Max s'assit sur son lit. Alec en fit autant. Alec et elle avaient été débarrassés de leurs vêtements et ne portaient plus que leurs dessous. Rapidement, elle ramena les draps sur elle pour cacher sa poitrine ne portant qu'un soutien-gorge, mais personne ne l'observait.
_ Mole… commença Alec. Je viens mais, par pitié, baisse ton volume sonore.
« Bonne remarque » pensa-t-elle.
_ Je ne suis pas d'accord, dit Magenta, l'infirmière de Terminal City. Mole ! Tu ne vois pas qu'ils ne vont pas bien ?
Alec se mit debout et dû se rattraper aussitôt au lit de Max pour ne pas tomber.
_ Pardon, murmura-t-il.
Il était blanc comme un cachet d'aspirine. Max lui tendit la main pour l'aider, tout en gardant l'autre fermement pressée contre le drap qui couvrait sa presque nudité. Il ne tint pas compte de son aide.
_ Vas-y doucement, dit-elle à Alec, alors que Mole et Magenta avaient repris leur dispute.
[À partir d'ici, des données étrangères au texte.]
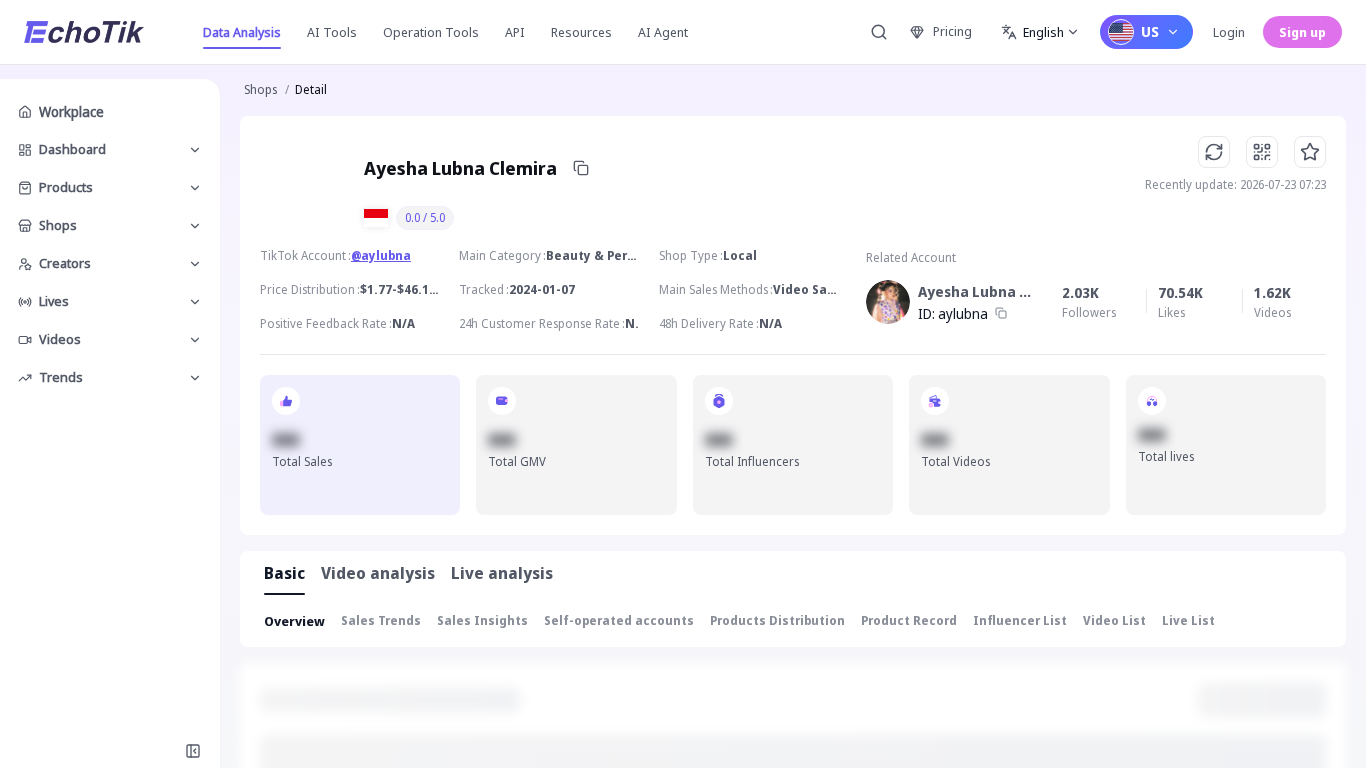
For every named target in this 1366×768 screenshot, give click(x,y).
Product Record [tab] (909, 620)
Alec la dévisagea un moment. Il avait l'air troublé par ce qu'il voyait. Elle devait sans doute être aussi pâle que lui. Finalement, il se mit droit. Il récupéra leurs affaires et lui donna les siennes. Elle se rhabilla aussi vite qu'elle le pu en se cachant dans les draps. Alec n'avait aucune honte à se balader le caleçon et à s'habiller en public. Il revint s'asseoir au pied de son lit.
_ Arrêtez de vous disputer tous les deux, dit Max. Mole, on arrive.
_ Je suis contre, répliqua Magenta.
_ Ils sont d'accord pour venir, répliqua Mole à son tour, tu n'as pas ton mot à dire !
Ils se faisaient front, prêts à en découdre. Mole était peut-être une masse de muscle caractérielle, mais Magenta était une X5 tout aussi terrifiante que son adversaire. Alec avait dit à Max que, même à Manticore, elle fichait la trouille au commandement. Il disait volontiers d'elle avait de l'ADN de dragon tyrannique… ce qui expliquait pourquoi elle était la seule personne de tout Terminal City avec qui il ne plaisantait jamais.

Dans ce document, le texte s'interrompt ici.